:: Exercise goal ::
Look through the records below for the line holding "Viewport: 1012px width, 539px". Write it out exactly, with each following line through the line holding "Click the fingerprint".
- - - -
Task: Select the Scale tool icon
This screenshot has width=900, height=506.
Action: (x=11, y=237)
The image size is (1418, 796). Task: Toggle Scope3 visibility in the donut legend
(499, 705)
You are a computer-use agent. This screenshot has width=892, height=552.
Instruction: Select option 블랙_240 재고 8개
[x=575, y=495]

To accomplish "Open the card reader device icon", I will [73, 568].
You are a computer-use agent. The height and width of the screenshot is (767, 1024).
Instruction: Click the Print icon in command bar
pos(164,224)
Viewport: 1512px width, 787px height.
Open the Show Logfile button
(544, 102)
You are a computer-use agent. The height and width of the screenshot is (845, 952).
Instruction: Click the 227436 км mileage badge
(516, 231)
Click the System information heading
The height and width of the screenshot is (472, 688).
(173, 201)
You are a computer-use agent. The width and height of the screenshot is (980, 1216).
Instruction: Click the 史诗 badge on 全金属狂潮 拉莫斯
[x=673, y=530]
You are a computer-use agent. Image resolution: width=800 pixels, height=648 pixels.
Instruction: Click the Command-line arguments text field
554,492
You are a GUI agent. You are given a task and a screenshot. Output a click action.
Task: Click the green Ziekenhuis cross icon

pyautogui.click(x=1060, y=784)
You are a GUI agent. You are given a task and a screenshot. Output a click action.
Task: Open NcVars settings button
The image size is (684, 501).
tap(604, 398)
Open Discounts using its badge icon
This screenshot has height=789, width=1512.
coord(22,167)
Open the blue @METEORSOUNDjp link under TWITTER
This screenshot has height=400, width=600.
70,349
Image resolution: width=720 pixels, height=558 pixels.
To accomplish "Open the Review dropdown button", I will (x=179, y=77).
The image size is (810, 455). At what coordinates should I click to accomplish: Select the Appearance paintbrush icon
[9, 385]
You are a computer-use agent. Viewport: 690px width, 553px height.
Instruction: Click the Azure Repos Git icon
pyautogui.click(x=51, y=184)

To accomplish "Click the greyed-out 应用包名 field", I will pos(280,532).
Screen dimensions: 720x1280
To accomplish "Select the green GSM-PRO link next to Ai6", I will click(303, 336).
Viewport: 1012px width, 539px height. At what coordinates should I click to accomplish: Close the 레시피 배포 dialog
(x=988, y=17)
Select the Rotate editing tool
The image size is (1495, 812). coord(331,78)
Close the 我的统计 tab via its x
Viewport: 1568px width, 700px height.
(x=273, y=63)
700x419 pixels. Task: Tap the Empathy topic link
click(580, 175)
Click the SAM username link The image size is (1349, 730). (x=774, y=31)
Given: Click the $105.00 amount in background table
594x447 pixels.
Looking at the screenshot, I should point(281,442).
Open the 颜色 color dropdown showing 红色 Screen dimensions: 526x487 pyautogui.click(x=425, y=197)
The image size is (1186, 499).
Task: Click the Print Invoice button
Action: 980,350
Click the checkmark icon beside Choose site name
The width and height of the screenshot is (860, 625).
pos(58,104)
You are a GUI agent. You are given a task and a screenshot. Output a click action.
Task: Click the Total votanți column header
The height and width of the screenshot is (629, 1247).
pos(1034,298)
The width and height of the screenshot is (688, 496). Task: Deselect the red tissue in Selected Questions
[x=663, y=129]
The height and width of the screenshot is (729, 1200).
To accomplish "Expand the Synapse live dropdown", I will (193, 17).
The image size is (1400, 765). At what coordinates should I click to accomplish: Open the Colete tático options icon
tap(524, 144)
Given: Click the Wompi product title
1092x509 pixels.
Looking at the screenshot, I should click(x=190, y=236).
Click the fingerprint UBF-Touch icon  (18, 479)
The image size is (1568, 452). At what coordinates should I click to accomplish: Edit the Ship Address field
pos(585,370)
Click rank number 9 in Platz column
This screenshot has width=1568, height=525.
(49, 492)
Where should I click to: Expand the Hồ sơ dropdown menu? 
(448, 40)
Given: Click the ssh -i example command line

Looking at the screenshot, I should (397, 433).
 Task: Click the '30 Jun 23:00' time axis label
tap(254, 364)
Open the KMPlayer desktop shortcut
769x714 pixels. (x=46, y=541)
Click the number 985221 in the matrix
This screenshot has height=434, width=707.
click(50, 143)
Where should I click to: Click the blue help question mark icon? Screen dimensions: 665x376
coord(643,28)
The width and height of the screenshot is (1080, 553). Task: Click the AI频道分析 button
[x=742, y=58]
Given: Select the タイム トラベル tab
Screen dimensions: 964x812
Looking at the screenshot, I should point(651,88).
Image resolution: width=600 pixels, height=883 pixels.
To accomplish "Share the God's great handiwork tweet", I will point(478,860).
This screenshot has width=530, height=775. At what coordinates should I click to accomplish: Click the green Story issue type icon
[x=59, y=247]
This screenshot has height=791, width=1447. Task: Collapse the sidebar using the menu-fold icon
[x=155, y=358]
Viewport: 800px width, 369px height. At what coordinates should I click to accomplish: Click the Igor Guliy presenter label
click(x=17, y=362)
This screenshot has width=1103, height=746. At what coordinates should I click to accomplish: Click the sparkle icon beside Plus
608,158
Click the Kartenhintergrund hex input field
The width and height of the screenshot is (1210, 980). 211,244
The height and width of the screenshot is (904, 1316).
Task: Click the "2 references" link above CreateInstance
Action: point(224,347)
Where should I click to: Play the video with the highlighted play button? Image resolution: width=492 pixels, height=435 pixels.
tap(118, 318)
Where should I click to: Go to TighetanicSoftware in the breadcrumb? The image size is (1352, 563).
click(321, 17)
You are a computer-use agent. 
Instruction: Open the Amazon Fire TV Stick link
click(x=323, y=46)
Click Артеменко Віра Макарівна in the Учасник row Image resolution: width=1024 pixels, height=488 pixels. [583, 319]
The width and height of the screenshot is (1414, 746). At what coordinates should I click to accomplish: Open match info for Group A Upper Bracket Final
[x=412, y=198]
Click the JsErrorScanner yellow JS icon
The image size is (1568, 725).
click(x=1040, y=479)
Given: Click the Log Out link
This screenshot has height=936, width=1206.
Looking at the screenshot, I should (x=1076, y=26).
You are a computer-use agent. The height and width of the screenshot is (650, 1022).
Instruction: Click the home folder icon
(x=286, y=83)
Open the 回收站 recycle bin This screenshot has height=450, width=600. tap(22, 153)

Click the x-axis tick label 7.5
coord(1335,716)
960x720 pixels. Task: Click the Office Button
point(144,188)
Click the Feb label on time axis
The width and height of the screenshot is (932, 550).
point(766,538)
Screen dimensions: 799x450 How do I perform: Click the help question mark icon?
- - - -
:: Written response ::
Viewport: 1012px width, 539px height. At what coordinates should I click to accomplish: Close the 레시피 배포 dialog
(x=988, y=17)
Select the Rotate editing tool
The image size is (1495, 812). coord(331,78)
Close the 我的统计 tab via its x
Viewport: 1568px width, 700px height.
(x=273, y=63)
700x419 pixels. Task: Tap the Empathy topic link
click(580, 175)
Click the SAM username link The image size is (1349, 730). (x=774, y=31)
Given: Click the $105.00 amount in background table
594x447 pixels.
Looking at the screenshot, I should point(281,442).
Open the 颜色 color dropdown showing 红色 Screen dimensions: 526x487 pyautogui.click(x=425, y=197)
The image size is (1186, 499).
Task: Click the Print Invoice button
Action: 980,350
Click the checkmark icon beside Choose site name
The width and height of the screenshot is (860, 625).
pos(58,104)
You are a GUI agent. You are given a task and a screenshot. Output a click action.
Task: Click the Total votanți column header
The height and width of the screenshot is (629, 1247).
pos(1034,298)
The width and height of the screenshot is (688, 496). Task: Deselect the red tissue in Selected Questions
[x=663, y=129]
The height and width of the screenshot is (729, 1200).
To accomplish "Expand the Synapse live dropdown", I will (193, 17).
The image size is (1400, 765). At what coordinates should I click to accomplish: Open the Colete tático options icon
tap(524, 144)
Given: Click the Wompi product title
1092x509 pixels.
Looking at the screenshot, I should click(x=190, y=236).
Click the fingerprint UBF-Touch icon  (18, 479)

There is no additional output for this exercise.